▶ [Goal]
Render every line of the entries below as a JSON list of strings, one string per line, skipping blank lines. Omit the pictures.

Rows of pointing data
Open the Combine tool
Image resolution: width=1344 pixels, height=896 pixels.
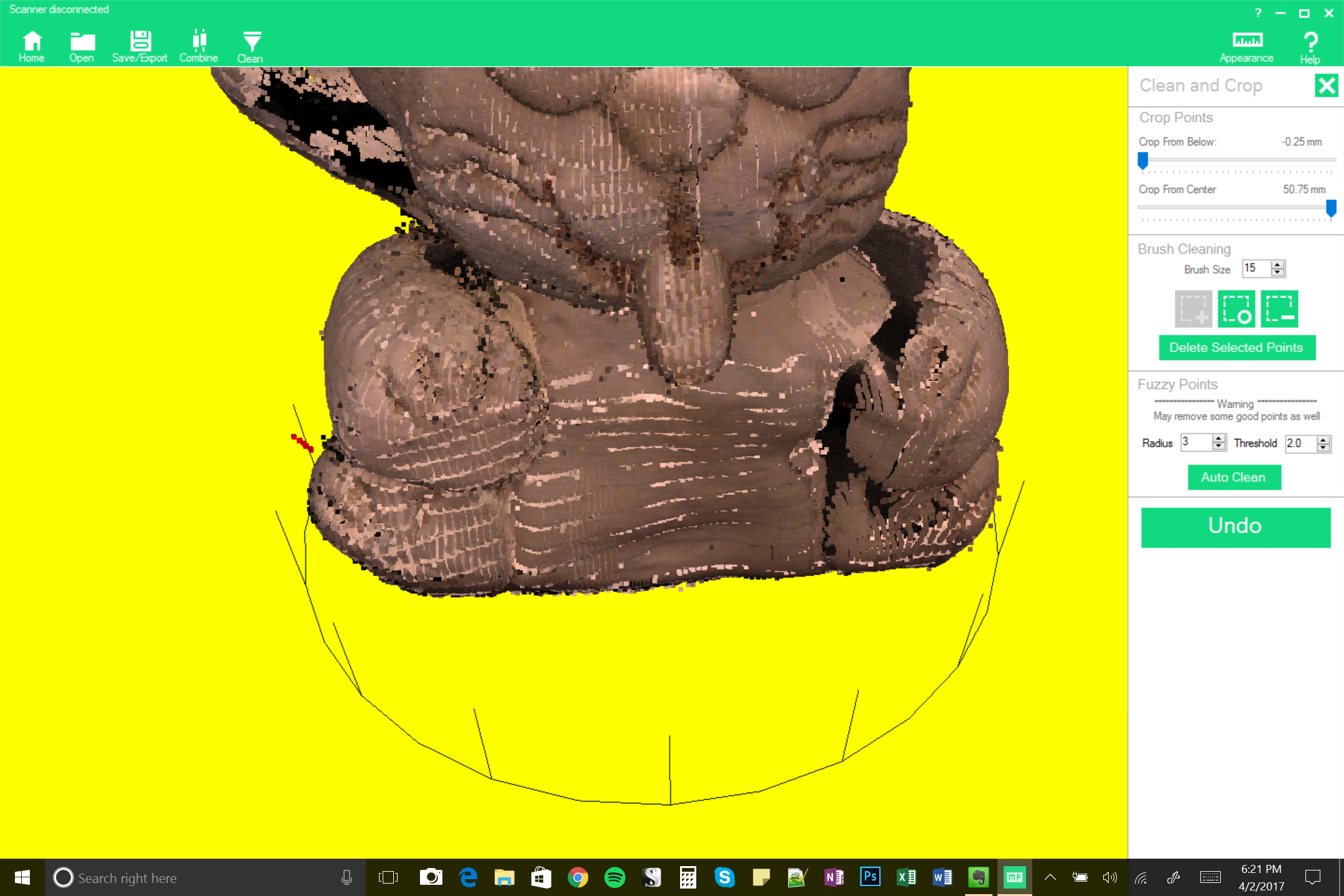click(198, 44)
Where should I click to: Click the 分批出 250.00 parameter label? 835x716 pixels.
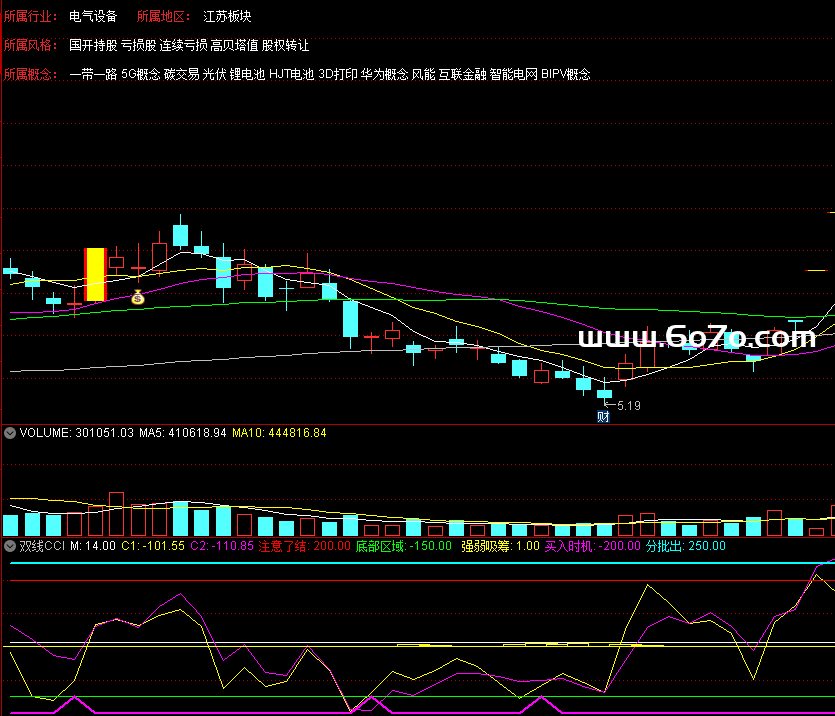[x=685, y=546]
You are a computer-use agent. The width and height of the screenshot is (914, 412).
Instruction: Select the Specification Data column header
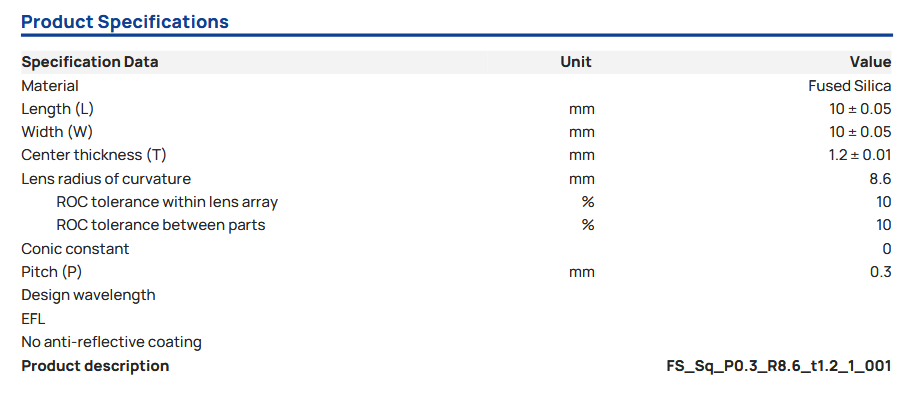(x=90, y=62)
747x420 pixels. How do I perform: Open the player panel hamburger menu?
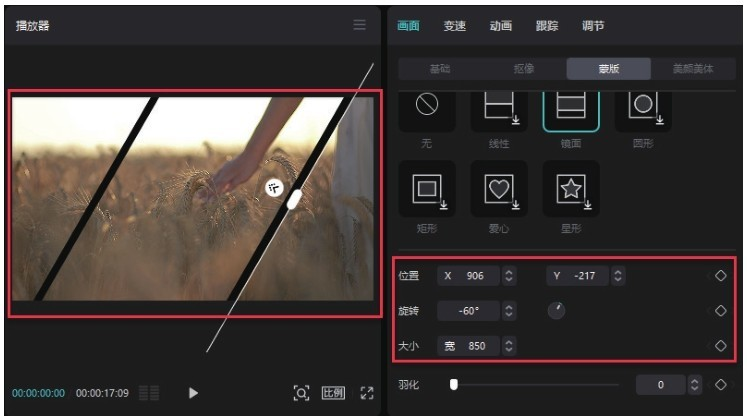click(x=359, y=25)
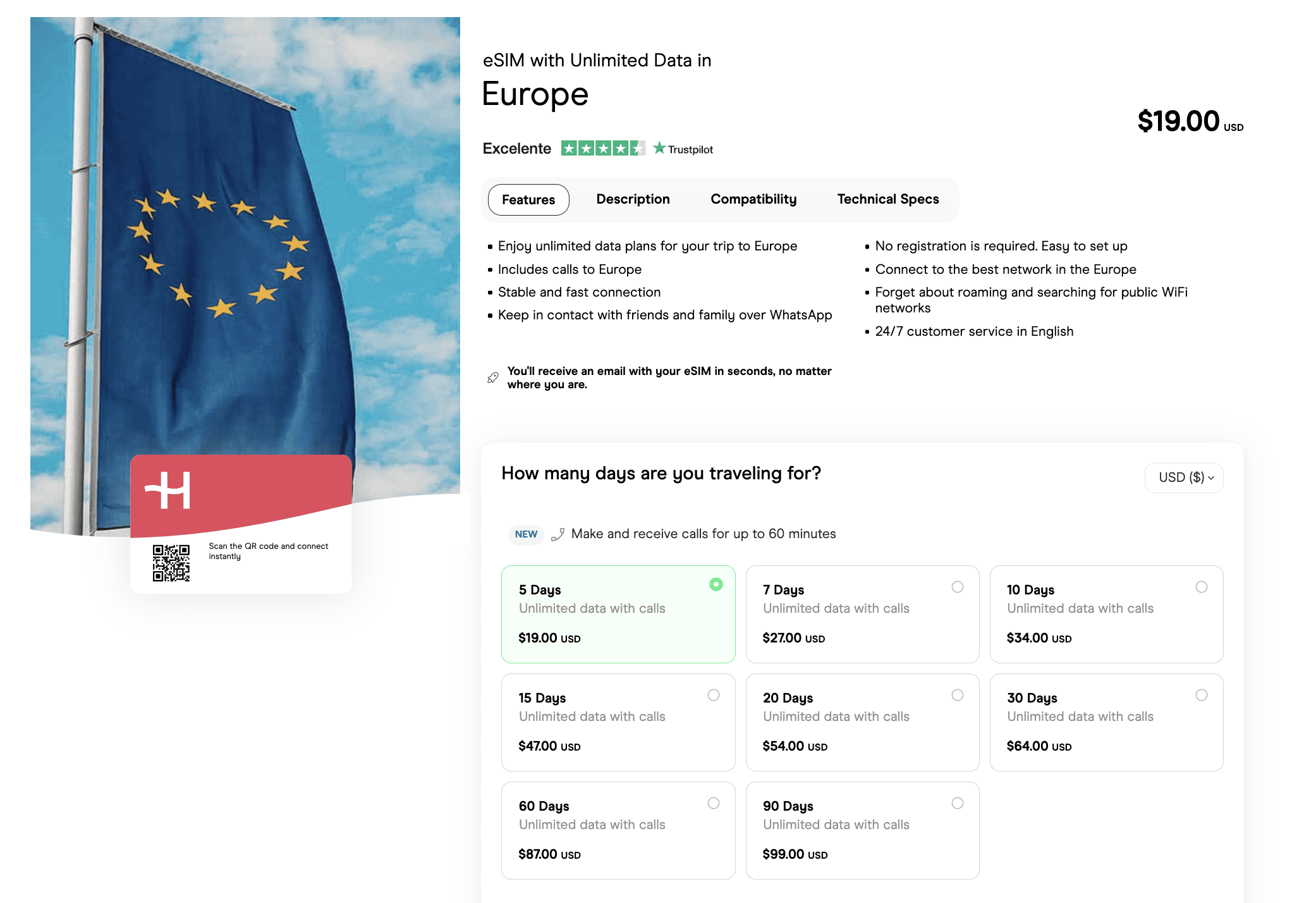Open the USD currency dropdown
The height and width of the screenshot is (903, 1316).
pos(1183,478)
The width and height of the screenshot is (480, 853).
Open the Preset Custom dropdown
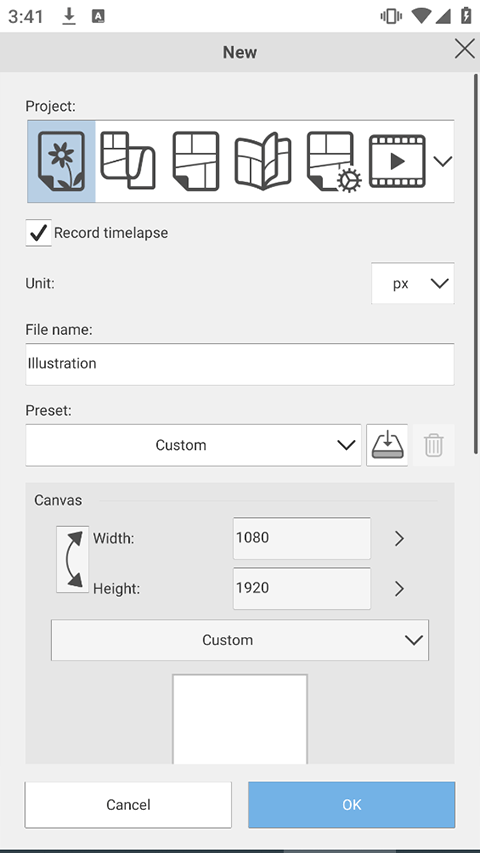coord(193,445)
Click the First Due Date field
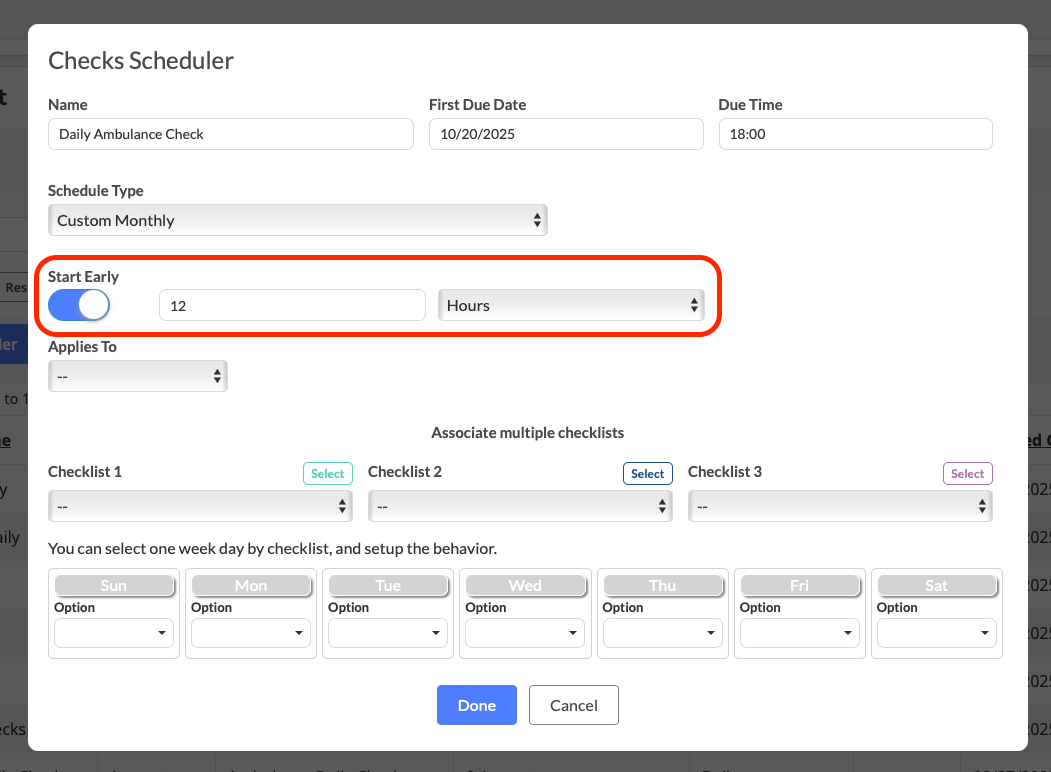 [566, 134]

▶ [Result of this exercise]
[
  "Open the Combine tool",
  "Image resolution: width=1344 pixels, height=896 pixels.",
  "click(198, 44)",
  "Where should I click to: Click the 分批出 250.00 parameter label? 835x716 pixels.",
  "[x=685, y=546]",
  "You are a computer-use agent. The width and height of the screenshot is (914, 412).",
  "Instruction: Select the Specification Data column header",
  "(x=90, y=62)",
  "747x420 pixels. How do I perform: Open the player panel hamburger menu?",
  "click(x=359, y=25)",
  "Open the USD currency dropdown",
  "The height and width of the screenshot is (903, 1316).",
  "pos(1183,478)",
  "The width and height of the screenshot is (480, 853).",
  "Open the Preset Custom dropdown",
  "coord(193,445)",
  "Click the First Due Date field",
  " [566, 134]"
]